**Instructions to follow:**
Could you print, exactly and without pictures, only the lines from the one with "Task: Click the Vdate Fr date field" through the end of the records below?

**Available records:**
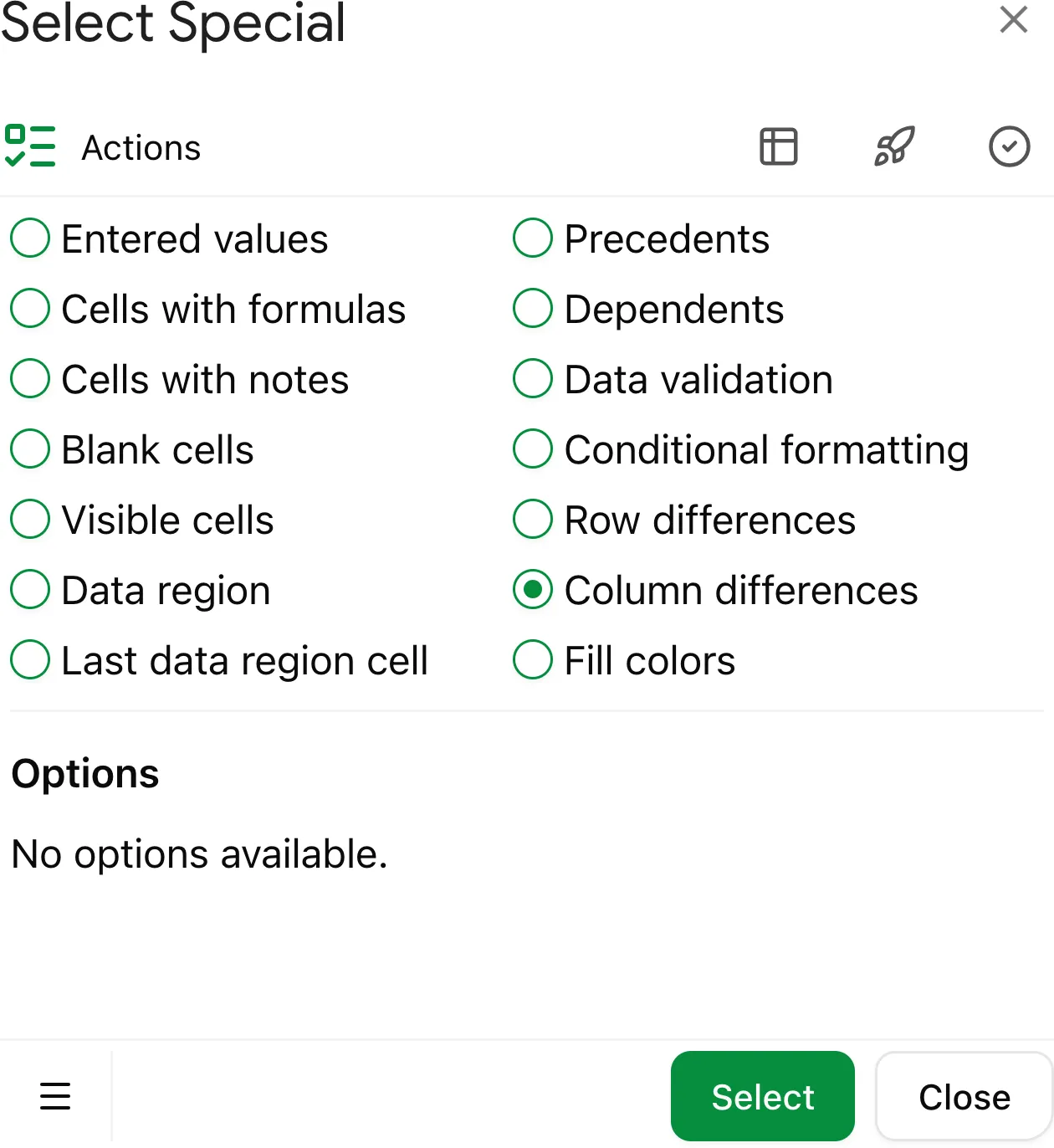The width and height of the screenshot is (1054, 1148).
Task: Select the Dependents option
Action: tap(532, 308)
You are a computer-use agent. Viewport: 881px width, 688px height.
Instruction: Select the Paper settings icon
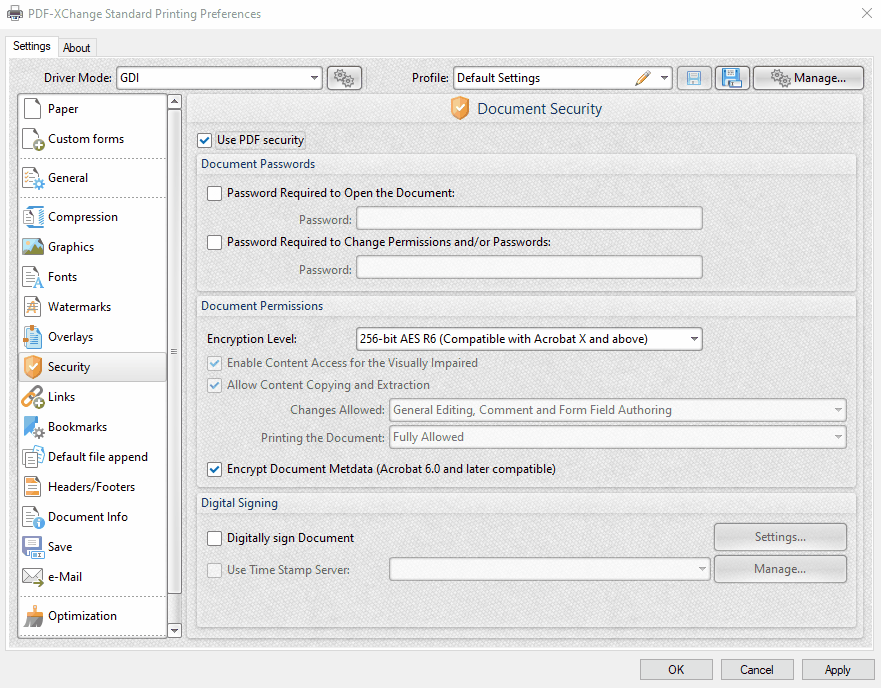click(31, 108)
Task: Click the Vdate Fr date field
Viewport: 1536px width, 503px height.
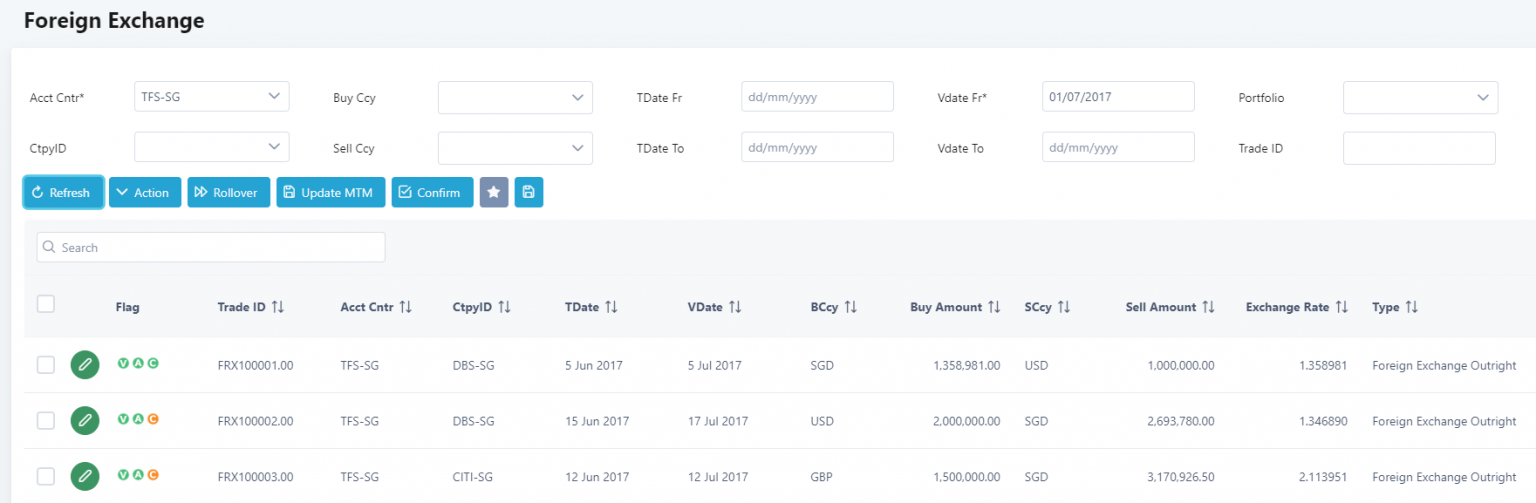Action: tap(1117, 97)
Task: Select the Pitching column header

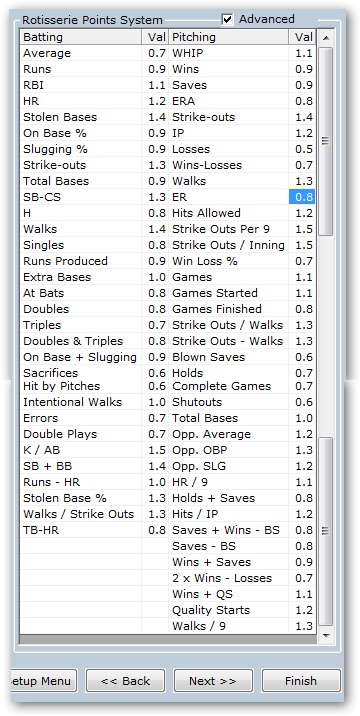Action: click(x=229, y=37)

**Solved exercise:**
Task: Click the Vdate Fr date field
Viewport: 1536px width, 503px height.
Action: tap(1117, 97)
Task: Select the Pitching column header

Action: click(x=229, y=37)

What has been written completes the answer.